▶ [What is needed]
Among the records below, find each line that includes the string "will" and copy it.

▶ [Stored data]
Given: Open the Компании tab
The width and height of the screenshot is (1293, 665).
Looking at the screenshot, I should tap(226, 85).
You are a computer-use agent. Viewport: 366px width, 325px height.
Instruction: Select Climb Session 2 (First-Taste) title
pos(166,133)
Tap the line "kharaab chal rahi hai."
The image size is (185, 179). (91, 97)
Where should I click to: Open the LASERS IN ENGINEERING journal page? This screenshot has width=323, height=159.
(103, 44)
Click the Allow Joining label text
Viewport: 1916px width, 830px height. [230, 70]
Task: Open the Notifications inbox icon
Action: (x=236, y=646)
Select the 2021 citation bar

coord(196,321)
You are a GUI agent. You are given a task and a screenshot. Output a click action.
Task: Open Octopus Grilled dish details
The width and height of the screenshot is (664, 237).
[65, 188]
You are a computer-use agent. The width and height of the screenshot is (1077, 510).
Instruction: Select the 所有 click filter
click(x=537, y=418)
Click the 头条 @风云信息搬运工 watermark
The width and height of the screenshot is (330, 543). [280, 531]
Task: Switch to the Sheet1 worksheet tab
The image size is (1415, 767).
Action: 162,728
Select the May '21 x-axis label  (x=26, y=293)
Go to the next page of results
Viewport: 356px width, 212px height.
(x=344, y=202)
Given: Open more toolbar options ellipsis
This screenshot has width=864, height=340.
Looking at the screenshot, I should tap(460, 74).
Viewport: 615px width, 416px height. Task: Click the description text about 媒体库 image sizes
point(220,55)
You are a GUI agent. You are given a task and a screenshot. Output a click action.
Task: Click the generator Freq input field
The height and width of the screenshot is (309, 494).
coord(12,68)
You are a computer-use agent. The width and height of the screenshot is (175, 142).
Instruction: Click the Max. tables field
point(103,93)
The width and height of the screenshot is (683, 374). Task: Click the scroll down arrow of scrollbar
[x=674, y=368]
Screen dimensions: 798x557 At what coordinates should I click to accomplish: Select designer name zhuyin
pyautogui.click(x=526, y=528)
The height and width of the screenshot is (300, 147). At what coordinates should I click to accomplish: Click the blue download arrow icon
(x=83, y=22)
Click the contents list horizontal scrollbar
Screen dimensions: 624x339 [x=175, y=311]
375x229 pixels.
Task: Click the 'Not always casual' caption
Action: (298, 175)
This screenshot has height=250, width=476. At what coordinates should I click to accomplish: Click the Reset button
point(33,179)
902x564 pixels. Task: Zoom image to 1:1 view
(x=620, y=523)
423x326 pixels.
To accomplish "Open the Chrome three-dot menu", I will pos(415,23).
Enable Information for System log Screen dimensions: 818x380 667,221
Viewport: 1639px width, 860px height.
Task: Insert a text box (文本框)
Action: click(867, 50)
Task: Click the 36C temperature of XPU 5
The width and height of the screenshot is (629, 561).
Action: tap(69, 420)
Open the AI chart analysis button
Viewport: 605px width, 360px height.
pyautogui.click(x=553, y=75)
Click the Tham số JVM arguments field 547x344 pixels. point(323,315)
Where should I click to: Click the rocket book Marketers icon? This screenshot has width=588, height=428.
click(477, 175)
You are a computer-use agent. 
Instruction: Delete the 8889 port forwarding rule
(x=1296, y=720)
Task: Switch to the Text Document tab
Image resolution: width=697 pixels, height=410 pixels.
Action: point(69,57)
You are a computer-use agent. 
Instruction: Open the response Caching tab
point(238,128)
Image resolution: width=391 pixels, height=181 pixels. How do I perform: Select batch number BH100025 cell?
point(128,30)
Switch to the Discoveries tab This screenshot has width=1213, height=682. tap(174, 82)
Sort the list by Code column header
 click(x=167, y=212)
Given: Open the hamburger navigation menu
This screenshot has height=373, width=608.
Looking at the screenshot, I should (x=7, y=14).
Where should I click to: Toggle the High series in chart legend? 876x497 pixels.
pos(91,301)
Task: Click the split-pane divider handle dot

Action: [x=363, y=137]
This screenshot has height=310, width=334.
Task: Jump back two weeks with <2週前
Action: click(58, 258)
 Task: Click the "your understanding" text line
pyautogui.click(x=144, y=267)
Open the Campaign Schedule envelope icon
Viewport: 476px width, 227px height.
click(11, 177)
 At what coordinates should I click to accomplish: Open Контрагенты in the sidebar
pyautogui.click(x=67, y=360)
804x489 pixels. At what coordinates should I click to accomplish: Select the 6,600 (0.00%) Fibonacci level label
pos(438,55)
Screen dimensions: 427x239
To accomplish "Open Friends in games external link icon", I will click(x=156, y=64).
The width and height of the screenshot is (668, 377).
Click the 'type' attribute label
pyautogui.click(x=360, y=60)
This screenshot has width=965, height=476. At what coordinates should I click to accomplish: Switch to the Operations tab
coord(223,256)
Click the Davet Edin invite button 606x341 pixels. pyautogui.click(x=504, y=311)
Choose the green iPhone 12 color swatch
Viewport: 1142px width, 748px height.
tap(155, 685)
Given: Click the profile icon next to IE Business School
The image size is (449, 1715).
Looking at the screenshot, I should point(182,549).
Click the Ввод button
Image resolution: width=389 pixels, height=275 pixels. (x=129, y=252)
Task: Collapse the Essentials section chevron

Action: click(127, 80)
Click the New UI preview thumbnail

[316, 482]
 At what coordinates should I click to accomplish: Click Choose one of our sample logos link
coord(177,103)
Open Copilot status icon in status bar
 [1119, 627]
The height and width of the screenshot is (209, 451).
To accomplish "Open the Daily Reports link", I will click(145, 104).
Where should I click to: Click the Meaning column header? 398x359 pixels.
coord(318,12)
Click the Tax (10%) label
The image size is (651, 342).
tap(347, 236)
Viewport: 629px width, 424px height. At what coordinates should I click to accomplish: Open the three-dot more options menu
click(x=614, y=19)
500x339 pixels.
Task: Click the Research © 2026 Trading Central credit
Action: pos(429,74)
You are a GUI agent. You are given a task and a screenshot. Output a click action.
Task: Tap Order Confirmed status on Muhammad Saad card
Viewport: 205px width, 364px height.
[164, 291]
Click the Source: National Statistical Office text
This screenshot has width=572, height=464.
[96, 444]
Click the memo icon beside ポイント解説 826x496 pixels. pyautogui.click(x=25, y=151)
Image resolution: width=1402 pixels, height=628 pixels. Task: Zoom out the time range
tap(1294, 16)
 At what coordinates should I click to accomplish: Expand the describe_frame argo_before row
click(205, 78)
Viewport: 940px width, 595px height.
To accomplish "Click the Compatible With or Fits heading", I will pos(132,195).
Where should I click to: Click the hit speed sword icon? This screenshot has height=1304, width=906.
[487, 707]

▶ [The completed task]
To accomplish "Open the Chrome three-dot menu", I will pos(415,23).
To accomplish "Open Friends in games external link icon", I will click(x=156, y=64).
To accomplish "Open the Daily Reports link", I will click(145, 104).
To accomplish "Click the Compatible With or Fits heading", I will pos(132,195).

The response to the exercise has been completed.